━━ SELECTED PASSAGE ━━
And just as his associations with far-right extremists have empowered those groups -- a favor now being returned in the form of their avid support for him even as he attempts to strategically distance himself from them -- his recent stunning successes mean the further empowerment of these groups. And that is why, over the long term, we ought take much greater pause in considering the value of his success.

His supporters are fond of talking about Ron Paul's integrity and honesty and forthrightness, but the stark truth is that, so far, he has been incredibly disingenuous about his beliefs and his background, as well as his supporters.

I mean, it's one thing to claim that you want nothing to do with white supremacists. People in my line of work hear that a lot from people for whom the evidence suggests otherwise (see, e.g., Trent Lott). But the fact is that Ron Paul gladly accepts not just their support but their money. Given the opportunity to disavow them -- especially, say, by refusing their donations -- he politely declines. Actions, after all, speak louder than words.

But even Paul's words, moreover, are somewhat less than forthcoming. The most thorough disavowal of his support from overt racists I've seen so far has been along the lines of, "Well, they'll be disappointed if that's why they're supporting me." Hello? (Perhaps Glenn can find better, but I haven't yet.)

Of course, it's not just Paul who's being disingenuous here. It's his supporters -- and his apologists.

I'm still having trouble, I'll admit, recovering from my astonishment that Glenn Greenwald is one of them.

NOTE: I edited this briefly after posting it, adding Bolo's comment.

Wednesday, November 07, 2007

Ron Paul and his followers




-- by Dave

I think Atrios, Markos, and Glenn Greenwald are quite right about Ron Paul's recent fund-raising prowess -- it's truly a remarkable feat, and it shows once again the real power of the Internet. As Markos puts it:
This is the single biggest example of people-power this cycle. And as annoying as it is that we're seeing it from a Republican -- and a crazy one at that -- it's nevertheless a beautiful thing to behold.
━━━
━━ INFORMATION SHOWN ━━
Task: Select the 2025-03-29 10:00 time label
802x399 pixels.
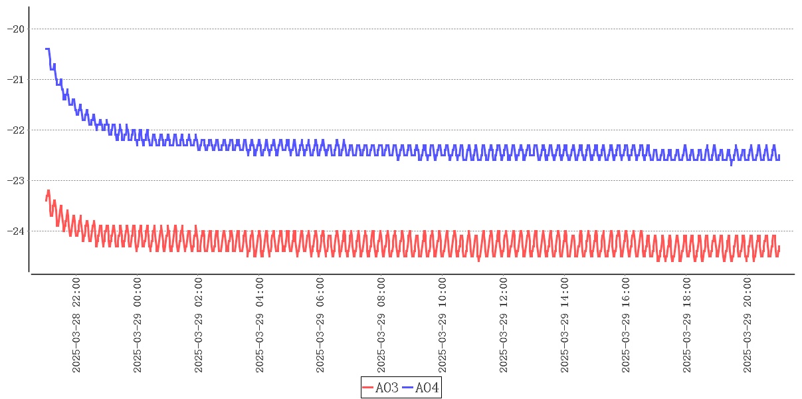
━━━
▶ [OBJECTIVE A]:
Answer these about the Ron Paul post:
(i) Besides their support, what does the writer say Ron Paul accepts from white supremacists?
(ii) Which three people does the writer call quite right about Paul's fund-raising prowess?
(iii) What did the writer add when briefly editing the piece after posting it?
▶ [OBJECTIVE B]:
Revise everything in the Ron Paul post from "Of course, it's" down to "one of them.", putting "defenders" in place of "apologists".

▶ [FULL ANSWER A]:
(i) Their money.
(ii) Atrios, Markos, and Glenn Greenwald.
(iii) Bolo's comment.

▶ [FULL ANSWER B]:
Of course, it's not just Paul who's being disingenuous here. It's his supporters -- and his defenders.

I'm still having trouble, I'll admit, recovering from my astonishment that Glenn Greenwald is one of them.